I still haven't fully warmed up to Closer. It's a fine album, but strangely backloaded. There's not much that interests me in the first half outside of Isolation, which is a strong hint at the direction New Order would take without actually being better than most New Order singles.

The second half is astounding, a string of songs somehow more harrowing than anything Unknown Pleasures has to offer.
 
This is one of the issues with modern music availability, I think, which is you can listen to so much stuff that if there isn't an immediate grab, you might disregard an album that has considerable growing power. I can't think of an album specifically that took a long time to click with me, but there are artists that fit that description, like Bob Dylan. Black Sabbath is another. I never cared too much for them until I went beyond the singles, strangely enough.

Well, I'm not coming from a music availability viewpoint. I don't listen to that much new music anymore. It is really more of discovering classics that I haven't heard yet. But after listening to both UP and Closer now, I feel that Closer is a terrible starting point for a beginner. JD itself is not a particularly easy band to get into but UP makes it easier I think.
 
This is one of the issues with modern music availability, I think, which is you can listen to so much stuff that if there isn't an immediate grab, you might disregard an album that has considerable growing power. I can't think of an album specifically that took a long time to click with me, but there are artists that fit that description, like Bob Dylan. Black Sabbath is another. I never cared too much for them until I went beyond the singles, strangely enough.
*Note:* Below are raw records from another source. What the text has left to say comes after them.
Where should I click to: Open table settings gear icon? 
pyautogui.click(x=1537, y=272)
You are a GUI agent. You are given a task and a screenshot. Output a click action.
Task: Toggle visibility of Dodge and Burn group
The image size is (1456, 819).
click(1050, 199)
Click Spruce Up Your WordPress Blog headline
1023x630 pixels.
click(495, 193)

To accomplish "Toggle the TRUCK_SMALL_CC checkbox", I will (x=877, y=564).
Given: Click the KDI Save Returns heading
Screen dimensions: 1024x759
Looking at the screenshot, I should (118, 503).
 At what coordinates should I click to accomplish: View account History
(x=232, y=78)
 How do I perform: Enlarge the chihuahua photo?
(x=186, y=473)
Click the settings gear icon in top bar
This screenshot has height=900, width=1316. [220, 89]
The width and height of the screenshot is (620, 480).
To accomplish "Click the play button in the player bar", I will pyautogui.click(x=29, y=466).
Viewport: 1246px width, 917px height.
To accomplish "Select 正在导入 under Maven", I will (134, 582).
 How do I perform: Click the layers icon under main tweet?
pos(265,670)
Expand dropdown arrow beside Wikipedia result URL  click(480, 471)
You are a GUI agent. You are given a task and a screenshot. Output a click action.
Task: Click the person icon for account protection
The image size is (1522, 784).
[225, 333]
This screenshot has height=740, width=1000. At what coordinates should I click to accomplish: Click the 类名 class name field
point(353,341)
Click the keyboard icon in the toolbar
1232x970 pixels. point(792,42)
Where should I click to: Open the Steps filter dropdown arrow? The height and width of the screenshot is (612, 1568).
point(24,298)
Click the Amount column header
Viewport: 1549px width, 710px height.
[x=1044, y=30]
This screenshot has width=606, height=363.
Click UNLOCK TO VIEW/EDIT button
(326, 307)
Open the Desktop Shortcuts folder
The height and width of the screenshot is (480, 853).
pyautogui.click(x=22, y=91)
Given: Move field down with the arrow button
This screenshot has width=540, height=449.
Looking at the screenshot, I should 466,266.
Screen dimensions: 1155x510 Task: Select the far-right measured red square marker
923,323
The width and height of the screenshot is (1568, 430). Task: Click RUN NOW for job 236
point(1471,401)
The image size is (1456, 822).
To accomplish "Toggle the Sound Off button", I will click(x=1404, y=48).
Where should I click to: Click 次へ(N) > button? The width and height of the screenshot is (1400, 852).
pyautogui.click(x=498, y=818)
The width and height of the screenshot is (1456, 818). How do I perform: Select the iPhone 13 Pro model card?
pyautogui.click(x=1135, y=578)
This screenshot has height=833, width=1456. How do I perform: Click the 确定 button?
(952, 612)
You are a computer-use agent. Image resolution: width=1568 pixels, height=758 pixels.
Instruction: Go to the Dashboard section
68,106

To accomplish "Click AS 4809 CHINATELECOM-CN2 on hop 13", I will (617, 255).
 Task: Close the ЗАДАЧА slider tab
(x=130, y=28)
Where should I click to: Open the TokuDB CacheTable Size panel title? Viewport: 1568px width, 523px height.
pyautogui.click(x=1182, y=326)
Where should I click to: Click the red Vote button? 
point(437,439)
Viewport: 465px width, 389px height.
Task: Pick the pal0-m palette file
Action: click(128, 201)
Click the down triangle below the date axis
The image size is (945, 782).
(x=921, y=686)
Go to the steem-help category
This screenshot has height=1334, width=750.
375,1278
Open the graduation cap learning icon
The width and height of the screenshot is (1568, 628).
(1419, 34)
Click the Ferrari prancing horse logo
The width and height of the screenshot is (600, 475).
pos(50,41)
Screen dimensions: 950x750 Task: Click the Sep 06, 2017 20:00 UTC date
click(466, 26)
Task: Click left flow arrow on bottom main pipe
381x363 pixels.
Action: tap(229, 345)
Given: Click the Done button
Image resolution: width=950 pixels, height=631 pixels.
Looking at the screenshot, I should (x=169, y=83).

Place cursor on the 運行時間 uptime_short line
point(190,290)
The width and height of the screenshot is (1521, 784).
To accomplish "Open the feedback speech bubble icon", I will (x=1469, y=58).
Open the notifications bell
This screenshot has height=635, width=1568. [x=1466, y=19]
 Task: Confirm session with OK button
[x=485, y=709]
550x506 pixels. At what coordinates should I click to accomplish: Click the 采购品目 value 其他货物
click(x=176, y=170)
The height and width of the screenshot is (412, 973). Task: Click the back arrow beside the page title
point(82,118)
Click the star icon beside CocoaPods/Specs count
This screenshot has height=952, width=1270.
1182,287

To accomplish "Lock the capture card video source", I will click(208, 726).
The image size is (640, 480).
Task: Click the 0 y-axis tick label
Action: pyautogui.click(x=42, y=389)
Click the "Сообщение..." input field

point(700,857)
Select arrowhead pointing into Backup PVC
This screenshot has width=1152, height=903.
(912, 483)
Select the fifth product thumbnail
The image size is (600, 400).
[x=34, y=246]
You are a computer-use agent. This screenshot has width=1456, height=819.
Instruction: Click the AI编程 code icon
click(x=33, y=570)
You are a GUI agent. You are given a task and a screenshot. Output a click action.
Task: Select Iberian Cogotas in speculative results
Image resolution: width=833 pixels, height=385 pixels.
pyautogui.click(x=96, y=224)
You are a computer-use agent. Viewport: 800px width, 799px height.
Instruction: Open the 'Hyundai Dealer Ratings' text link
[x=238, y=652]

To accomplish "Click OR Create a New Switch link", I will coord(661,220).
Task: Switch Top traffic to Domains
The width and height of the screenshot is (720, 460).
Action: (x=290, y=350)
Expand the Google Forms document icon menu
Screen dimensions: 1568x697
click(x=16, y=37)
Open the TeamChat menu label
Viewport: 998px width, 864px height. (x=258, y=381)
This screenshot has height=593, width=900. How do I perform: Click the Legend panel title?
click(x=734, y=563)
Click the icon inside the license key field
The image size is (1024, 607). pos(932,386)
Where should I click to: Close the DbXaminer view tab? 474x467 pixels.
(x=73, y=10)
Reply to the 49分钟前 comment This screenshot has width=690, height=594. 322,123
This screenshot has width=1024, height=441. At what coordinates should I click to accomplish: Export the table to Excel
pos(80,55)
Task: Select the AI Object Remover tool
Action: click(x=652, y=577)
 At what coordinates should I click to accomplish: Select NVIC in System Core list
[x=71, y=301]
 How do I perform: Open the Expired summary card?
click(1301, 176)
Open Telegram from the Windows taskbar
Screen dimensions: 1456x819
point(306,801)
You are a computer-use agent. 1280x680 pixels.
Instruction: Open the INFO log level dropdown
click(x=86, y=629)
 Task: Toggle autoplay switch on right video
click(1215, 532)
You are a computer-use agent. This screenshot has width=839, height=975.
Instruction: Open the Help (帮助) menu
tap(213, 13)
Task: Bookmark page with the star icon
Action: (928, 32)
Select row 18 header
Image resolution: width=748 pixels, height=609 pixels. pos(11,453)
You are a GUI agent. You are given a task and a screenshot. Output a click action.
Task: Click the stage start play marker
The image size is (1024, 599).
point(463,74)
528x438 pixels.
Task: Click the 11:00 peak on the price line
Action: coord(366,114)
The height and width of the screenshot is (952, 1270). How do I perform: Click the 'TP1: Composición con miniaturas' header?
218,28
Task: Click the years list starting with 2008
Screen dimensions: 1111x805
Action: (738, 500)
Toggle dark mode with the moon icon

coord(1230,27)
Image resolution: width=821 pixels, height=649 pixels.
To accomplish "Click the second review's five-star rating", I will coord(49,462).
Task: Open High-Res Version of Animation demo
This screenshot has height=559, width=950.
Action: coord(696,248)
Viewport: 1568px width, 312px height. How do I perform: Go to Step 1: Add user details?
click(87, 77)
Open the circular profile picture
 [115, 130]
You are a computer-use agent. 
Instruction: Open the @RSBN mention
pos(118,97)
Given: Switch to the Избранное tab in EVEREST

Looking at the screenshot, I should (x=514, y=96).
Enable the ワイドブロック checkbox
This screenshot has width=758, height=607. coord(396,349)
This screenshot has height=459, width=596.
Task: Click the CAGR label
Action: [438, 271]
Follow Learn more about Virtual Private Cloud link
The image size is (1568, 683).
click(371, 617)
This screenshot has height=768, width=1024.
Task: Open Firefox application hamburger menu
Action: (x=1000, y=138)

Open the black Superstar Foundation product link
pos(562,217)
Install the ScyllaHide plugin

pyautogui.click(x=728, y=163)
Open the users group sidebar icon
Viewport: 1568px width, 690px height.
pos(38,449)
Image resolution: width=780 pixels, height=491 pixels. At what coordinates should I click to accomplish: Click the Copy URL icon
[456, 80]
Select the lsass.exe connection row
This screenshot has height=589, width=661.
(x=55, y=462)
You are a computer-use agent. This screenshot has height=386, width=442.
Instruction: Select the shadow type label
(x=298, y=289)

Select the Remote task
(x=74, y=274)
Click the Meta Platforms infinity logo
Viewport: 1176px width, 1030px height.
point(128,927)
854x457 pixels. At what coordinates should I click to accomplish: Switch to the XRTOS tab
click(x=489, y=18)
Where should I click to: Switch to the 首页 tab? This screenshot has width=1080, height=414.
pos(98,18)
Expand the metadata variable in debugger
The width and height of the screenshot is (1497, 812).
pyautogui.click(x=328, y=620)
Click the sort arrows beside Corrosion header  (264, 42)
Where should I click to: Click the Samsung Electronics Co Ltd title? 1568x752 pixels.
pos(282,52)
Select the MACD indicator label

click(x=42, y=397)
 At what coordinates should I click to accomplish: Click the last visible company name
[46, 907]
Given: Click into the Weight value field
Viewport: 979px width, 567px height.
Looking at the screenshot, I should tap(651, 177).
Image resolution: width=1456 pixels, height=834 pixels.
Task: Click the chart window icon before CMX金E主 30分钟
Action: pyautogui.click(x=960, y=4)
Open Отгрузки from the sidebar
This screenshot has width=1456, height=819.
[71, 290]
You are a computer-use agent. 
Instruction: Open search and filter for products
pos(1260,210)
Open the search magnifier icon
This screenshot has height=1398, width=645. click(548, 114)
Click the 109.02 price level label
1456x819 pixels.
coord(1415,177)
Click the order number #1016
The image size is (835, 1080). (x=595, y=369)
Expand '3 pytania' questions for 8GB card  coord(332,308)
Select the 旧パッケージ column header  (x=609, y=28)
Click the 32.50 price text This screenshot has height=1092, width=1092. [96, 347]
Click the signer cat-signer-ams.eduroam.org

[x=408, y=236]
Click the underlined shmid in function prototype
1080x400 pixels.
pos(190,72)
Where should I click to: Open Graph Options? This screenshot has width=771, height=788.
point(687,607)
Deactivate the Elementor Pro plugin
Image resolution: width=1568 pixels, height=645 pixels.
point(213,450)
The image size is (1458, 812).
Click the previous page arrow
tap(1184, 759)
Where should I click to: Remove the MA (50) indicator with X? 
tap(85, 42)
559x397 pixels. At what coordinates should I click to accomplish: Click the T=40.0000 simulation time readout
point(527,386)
Well Sabbath went thru quite a bit of stylistic/member changes so it makes sense that this much availability in music could really confuse you in a way (like listening to both Ozzy-era Sabbath and Ronnie-era Sabbath could really confuse you, certainly)
 
i'm quite the opposite actually; i loved closer as soon as i heard it but it took me longer to get into unknown pleasures. i love atrocity exhibition, a means to an end, decades, and twenty four hours.

i like up now too, just as i said i liked closer as soon as i heard it. so i understand what you mean, i just had the opposite experience.